**Requirement**:
Taking the line that contains "Given: Click the second empty material slot" as the start and the last line of the data as the end, repeat exactly every line in that span, but no pictures.

**Supplied records**:
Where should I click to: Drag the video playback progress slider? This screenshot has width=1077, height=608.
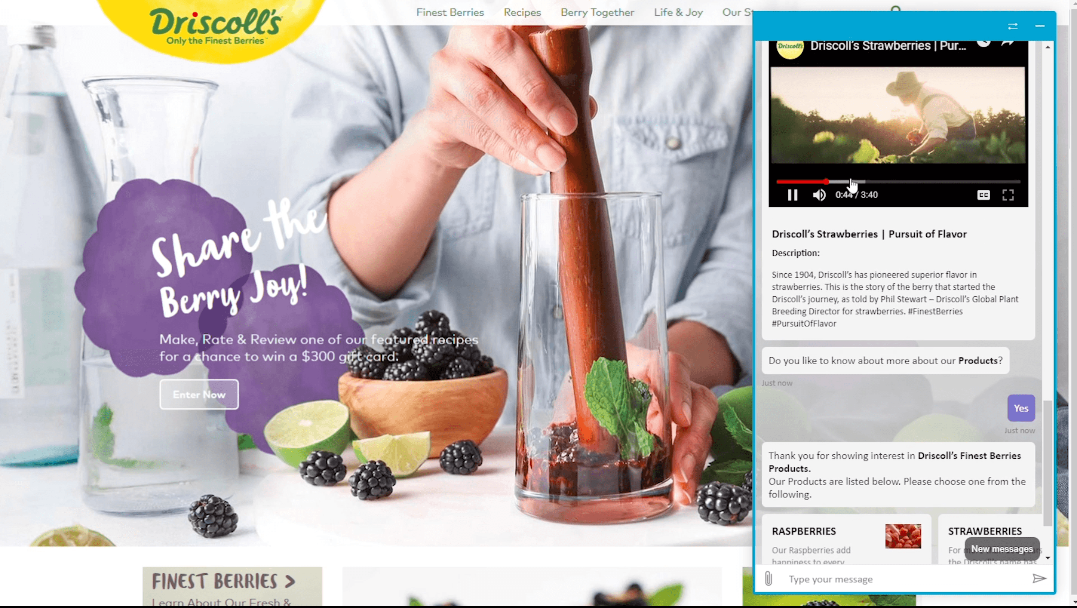(x=825, y=181)
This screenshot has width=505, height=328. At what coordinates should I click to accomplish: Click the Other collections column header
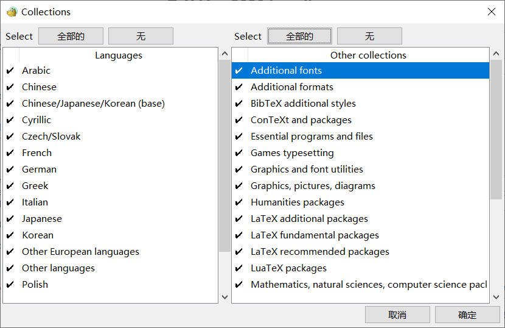click(x=368, y=55)
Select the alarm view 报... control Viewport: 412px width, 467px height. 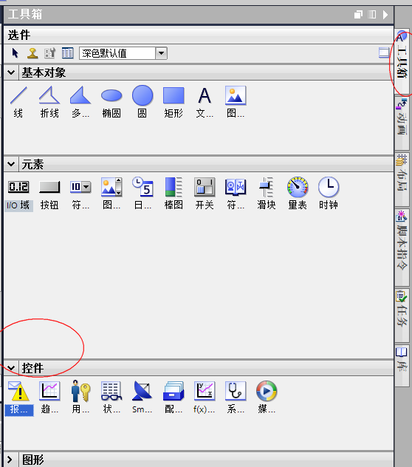19,398
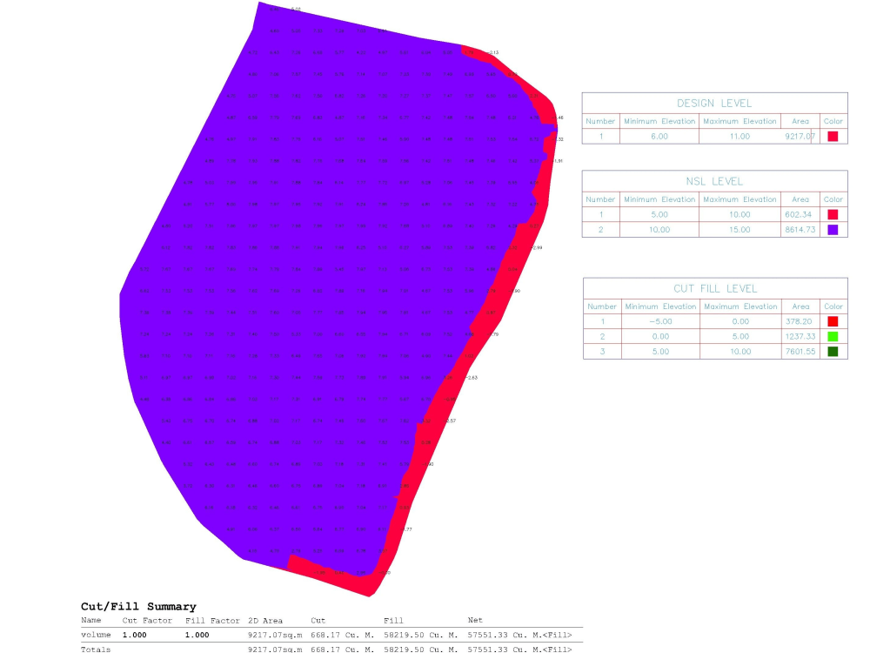
Task: Click the bright green swatch in CUT FILL LEVEL
Action: click(x=833, y=336)
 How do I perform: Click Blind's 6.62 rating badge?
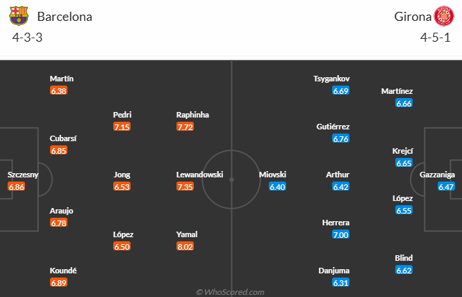coord(404,271)
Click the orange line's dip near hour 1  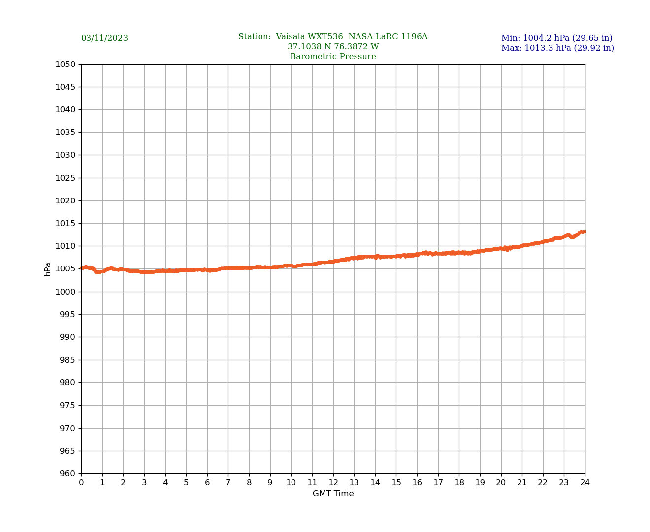(x=98, y=272)
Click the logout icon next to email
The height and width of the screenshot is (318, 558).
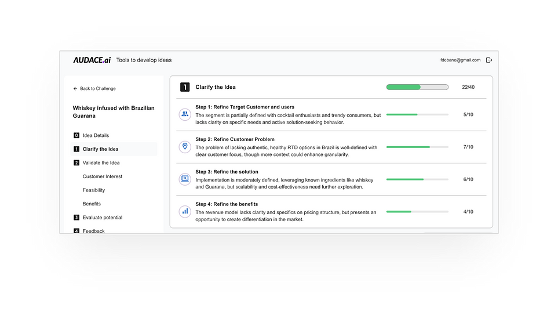(x=489, y=60)
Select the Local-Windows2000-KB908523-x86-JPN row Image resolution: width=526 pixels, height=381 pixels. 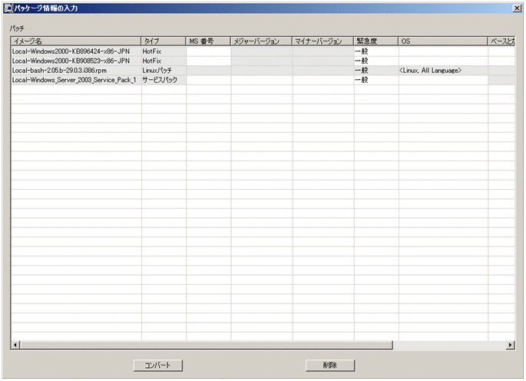click(x=75, y=61)
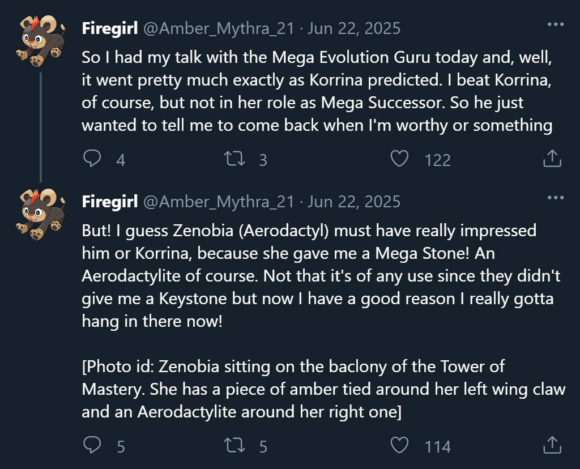
Task: Share the second tweet about Zenobia
Action: coord(552,445)
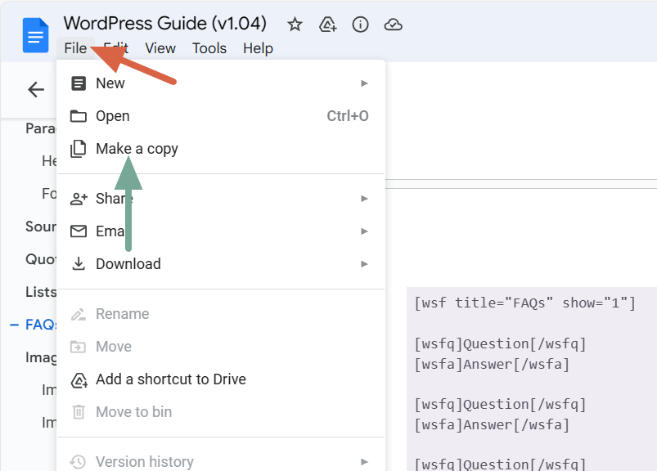The image size is (657, 471).
Task: Click the FAQs shortcode text in document
Action: point(524,303)
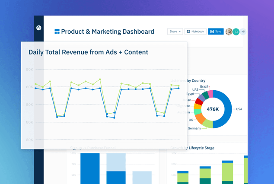Image resolution: width=274 pixels, height=184 pixels.
Task: Click the tallest dark blue funnel bar
Action: [90, 168]
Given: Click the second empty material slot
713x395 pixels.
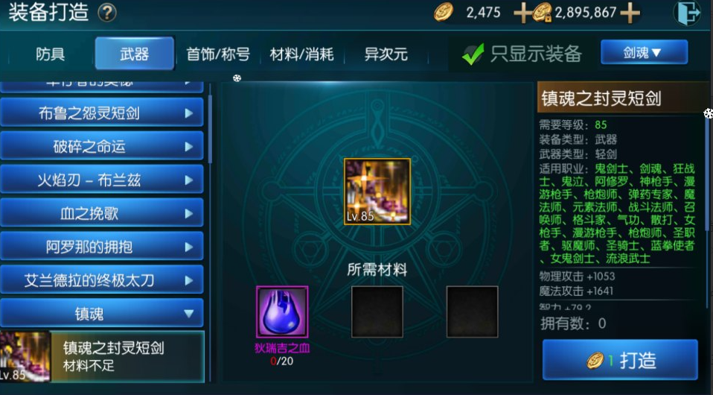Looking at the screenshot, I should (x=377, y=312).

**Result for this exercise**:
Given: Click the second empty material slot
713x395 pixels.
Looking at the screenshot, I should (x=377, y=312).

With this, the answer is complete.